# start of SELECTED EXCERPT
As to questions of fact material to such opinion, counsel may rely
on (without independent verification of the accuracy or completeness
thereof), the representations and warranties of the Company
contained in this Agreement as well as the Material Agreements. The
term "Material Agreement", for purposes of such opinion, shall mean
each of the agreements which has been filed with the Securities and
Exchange Commission as an exhibit (including any document which in
lieu of being filed as an exhibit, is incorporate by reference or
which the Company agrees or has agreed to provide to the Securities
and Exchange Commission upon request) to the Company's most
recently-filed Annual Report on Form 10-KSB or any subsequently
filed report on Form 10-QSB of Form 8-K, pursuant to the
requirements of Item 601(b)(10) of SEC Regulation S-B, 17 CFR
228.601(b)(10), as amended.
(b) On the Closing Date of any Closing hereunder, the Agent shall have
received from the President of the Company a letter dated as of such
Closing Date, in form and substance satisfactory to the Agent in all
respects, concerning the accuracy, to his best knowledge and belief,
of the financial information included in the Prospectus.
# end of SELECTED EXCERPT
§ **TASK TO COMPLETE**: Extend the agreement excerpt on the opinion and letter the Agent is to receive at each Closing, starting after its final sentence.
# start of MATERIAL
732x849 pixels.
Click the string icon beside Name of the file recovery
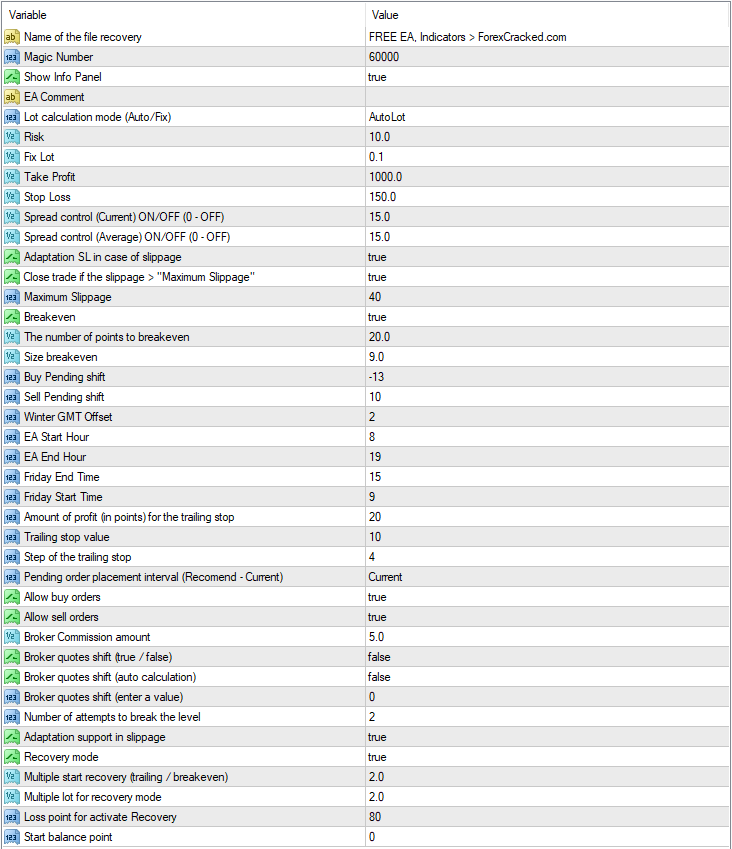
# end of MATERIAL
§ **RESPONSE TO THIS TASK**:
(c) At the Closing Date of any Closing hereunder, there shall be
furnished to the Agent a certificate, dated as of such Closing Date,
signed by the President and Secretary of the Company (collectively
the "Officers") in form and substance satisfactory to the Agent (the
"Certificate") to the effect that, to their best knowledge and
belief:
(i) The Officers of the Company have carefully examined the
Prospectus, and as of the date of such Certificate, the
statements in the Prospectus are true and correct, and the
Prospectus does not misstate or omit to state a material fact
required to be stated therein or necessary to make the
statements therein not untrue or misleading.
(ii) The Company has complied with all conditions precedent to the
performance of the Agent's obligations under this Agreement.
(iii) Each of the representations and warranties of the Company
contained in this Agreement was when originally made and is as
of the date of such Certificate true and correct.
(iv) No order from any regulatory body has been issued and no
proceedings have been instituted, or to the knowledge of such
Officers contemplated, to prevent the consummation of the
Offering.
7. INDEMNIFICATION.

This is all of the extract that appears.